Die Natur um uns herum wirkt unberührt, manchmal richtig verwildert. Bäume, Sträucher, Gestrüpp, abgebrochene Holzstücke und Sträucher – sehr viele Sträucher – säumen das Ufer. Nicht viele kennen diese Strecke, sagt Dirk Lux. Es ist still und friedlich.
Ein Angler macht
Fotos von uns
Nach etwa einer Stunde treffen wir einen Mann, der hinter Gebüschen verborgen am Ufer steht und angelt. Mein Begleiter fragt ihn, ob er Fotos von uns machen kann. Das kann er, und so wenden wir mit unseren Kajaks und halten unsere Gesichter in die Sonne. Dann gleiten wir weiter. Neben uns taucht der Inndamm auf. Der Fluss ist an dieser Stelle 30 bis 40 Meter von uns entfernt.

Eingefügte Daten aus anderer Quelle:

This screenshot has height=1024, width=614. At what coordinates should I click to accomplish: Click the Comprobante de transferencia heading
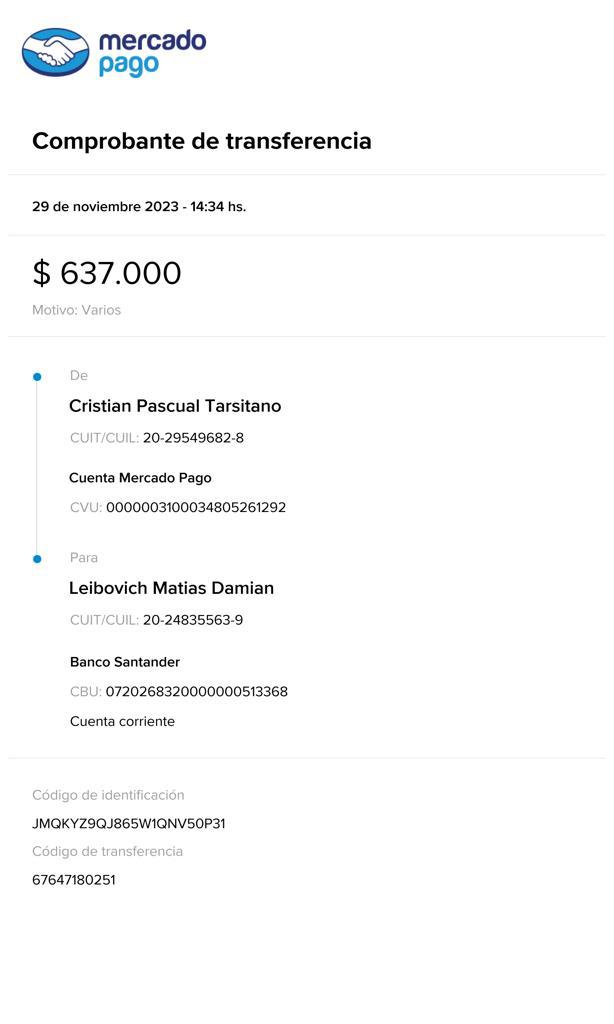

Wir nähern uns der Inn-Staustufe, wo wir aussteigen. Gut eineinhalb Stunden und zwölf Kilometer später, nachdem ich meine Inkompetenz in Sachen Gleichgewichtsgefühl bewiesen und im Hammerbach gebadet habe.
Meine Schultern und Hände schmerzen von den ungewohnten Bewegungen. Doch Dirk Lux hält mich offenbar nicht für einen völlig hoffnungslosen Fall – er verspricht, dass wir das nächste Mal im Wildwasser fahren. Mal sehen, wie oft ich dann baden gehe.